The prospect of a professional women’s football league comes with a lot of promises, among those, is having a more competitive Banyana Banyana on the world stage. In this proposed professional league which SAFA intend to launch in 2019, all nine provincial Sasol League champions would have spots in the 16 team league with PSL and university teams accounting for the balance. However concerns have come up about school going players who play in some of the top teams in the Sasol League. Former Kanatla Ladies coach, Mkuseli Godlwana believes that these school girls would struggle to balance their academics and playing in a professional national league.
But Mamelodi Sundowns Ladies coach Jerry Tshabalala has a solution suggesting that the league should be modelled on the success of the Multichoice Diski Challenge to eliminate any issues for the school going players. He seems to disagree with Godlwana’s point about the lack of proper research arguing that school girls would be able to play in a festival style league because all the matches would take place on weekends.
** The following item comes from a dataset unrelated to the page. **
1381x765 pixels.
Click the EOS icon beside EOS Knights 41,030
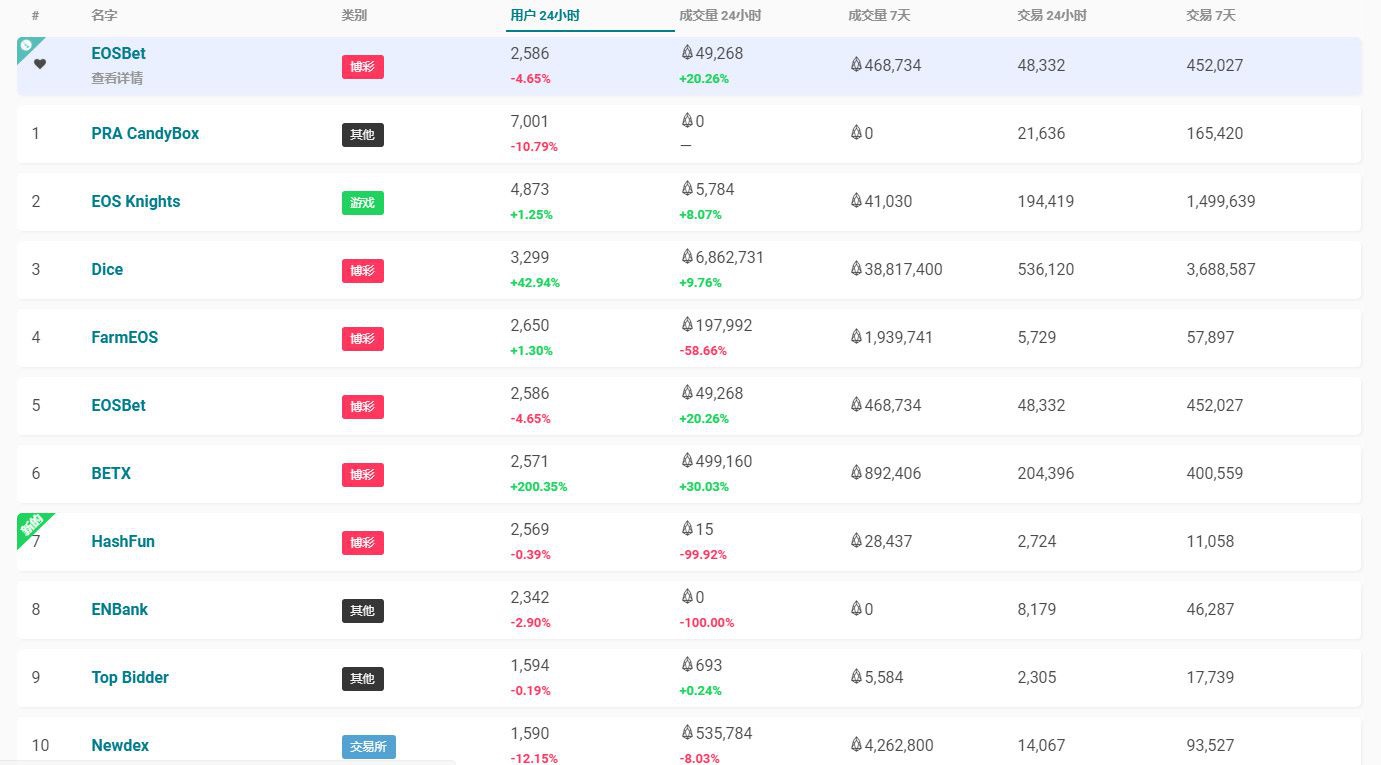pos(856,201)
Tshabalala says the league is long overdue, things like school and other issues can be worked around.
“I don’t think SAFA would have spoken about the league had they not done proper research on how it would be run. SAFA hasn’t told us on what their plans are yet, we can’t be speculating on how it would go,” he said.
University of Tshwane women’s coach, Tebogo Mokae seems concerned about the lack of development for female players. He says the league won’t be sustainable if there is no plan about the development of players because a professional league requires a conveyor belt of up and coming players.
“For every team that plays in the professional league will need to have a strong team that plays in the Sasol League so that they will be able to promote the players and still develop the team by playing in a competitive league,” he says.